__How to complete this task__: Below are entries. Copy exactly the lines running from the line that holds "Where should I click to: Disable" to the line that holds "Given: Click the Time Limit 60 Minutes text", with both ends included.

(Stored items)
◇ ◇ ◇ ◇ ◇

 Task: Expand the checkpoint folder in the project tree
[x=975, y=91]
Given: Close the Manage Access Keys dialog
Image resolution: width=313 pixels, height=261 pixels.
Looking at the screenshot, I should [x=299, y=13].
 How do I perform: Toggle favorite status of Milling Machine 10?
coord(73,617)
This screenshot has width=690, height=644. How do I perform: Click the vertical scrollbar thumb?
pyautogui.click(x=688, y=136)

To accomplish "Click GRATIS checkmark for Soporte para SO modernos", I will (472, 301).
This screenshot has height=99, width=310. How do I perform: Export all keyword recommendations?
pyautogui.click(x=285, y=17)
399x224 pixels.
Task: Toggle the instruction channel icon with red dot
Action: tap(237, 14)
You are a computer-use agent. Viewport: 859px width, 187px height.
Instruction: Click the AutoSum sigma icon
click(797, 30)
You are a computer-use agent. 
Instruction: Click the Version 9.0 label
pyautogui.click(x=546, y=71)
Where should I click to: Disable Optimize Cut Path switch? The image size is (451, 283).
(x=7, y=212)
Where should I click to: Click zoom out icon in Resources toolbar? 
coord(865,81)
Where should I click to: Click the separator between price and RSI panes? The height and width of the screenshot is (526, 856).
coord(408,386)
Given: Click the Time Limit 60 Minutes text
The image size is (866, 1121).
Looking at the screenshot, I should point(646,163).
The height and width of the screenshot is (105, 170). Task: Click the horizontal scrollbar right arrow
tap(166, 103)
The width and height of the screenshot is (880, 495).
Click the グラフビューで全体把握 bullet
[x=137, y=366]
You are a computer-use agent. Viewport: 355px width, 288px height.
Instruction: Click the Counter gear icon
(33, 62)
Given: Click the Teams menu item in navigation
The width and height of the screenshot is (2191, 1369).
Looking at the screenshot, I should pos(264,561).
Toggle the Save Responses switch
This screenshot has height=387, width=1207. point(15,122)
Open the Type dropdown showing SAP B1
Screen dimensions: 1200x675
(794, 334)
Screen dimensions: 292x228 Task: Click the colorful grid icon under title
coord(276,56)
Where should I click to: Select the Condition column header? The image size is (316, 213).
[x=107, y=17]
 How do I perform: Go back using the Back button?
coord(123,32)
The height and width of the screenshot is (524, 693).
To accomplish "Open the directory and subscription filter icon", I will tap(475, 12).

◇ ◇ ◇ ◇ ◇

__Response for this exercise__:
Where should I click to: Disable Optimize Cut Path switch? The image size is (451, 283).
(x=7, y=212)
Where should I click to: Click zoom out icon in Resources toolbar? 
coord(865,81)
Where should I click to: Click the separator between price and RSI panes? The height and width of the screenshot is (526, 856).
coord(408,386)
Given: Click the Time Limit 60 Minutes text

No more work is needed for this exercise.